Create a custom 410 error page in NGINX

When converting this blog from WordPress to Pelican I decided I just ditch a whole bunch of articles I had written in WordPress. According to several articles on the net it is best practice to have pages you delete return a 410 page. For a better user experience I wanted used to land on a page that looks like part of the blog.

As I’m using NGINX you can utilize the map function to create a new variable whose value depends on values of one or more of the source variables specified in the first parameter. I created a file called old_request.nginx in the directory /etc/nginx/snippets/

map $request_uri $gone_var {
  /the-avh-amazon-plugin-has-reached-its-end-of-life/ 1;
  /wordpress-plugin-update-avh-first-defense-against-spam-v3-0/ 1;
  /end-of-the-avh-amazon-plugin/ 1;
  /wordpress-plugin-update-avh-extended-categories/ 1;
}

This file just needs to be included in your configuration file, and if you want to have a custom 410 error page you just have to tell NGINX which file to use when it encounters a 410 error.

include snippets/old_request.nginx;

server {
    ....

    error_page 404 /404.html;
    error_page 410 /410.html;

    if ($gone_var) {
        return 410;
    }

    location / {
        ....
    }
}

Easy enough, NOT. The above configuration does not work. If you try to browse one of the URLs mentioned in the the old_request.nginx file you get the default NGINX 410 error page and not the file you said it should show.

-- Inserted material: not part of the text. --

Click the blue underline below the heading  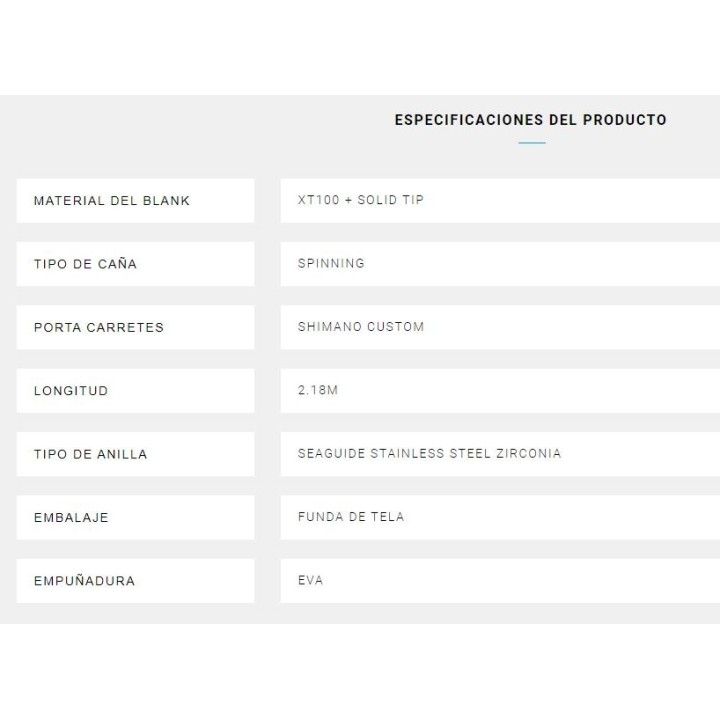(x=532, y=144)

To fix this we have to use a named location. A named location has the @ prefix. Such a location is not used for a regular request processing, but instead used for request redirection.

include snippets/old_request.nginx;

server {
    ....

    error_page 404 /404.html;
    error_page 410 @gone;

    if ($gone_var) {
        return 410;
    }

    location @gone {
        rewrite ^(.*)$ /410.html break;
    }

    location / {
        ....
    }
}

And now your custom 410 error page works.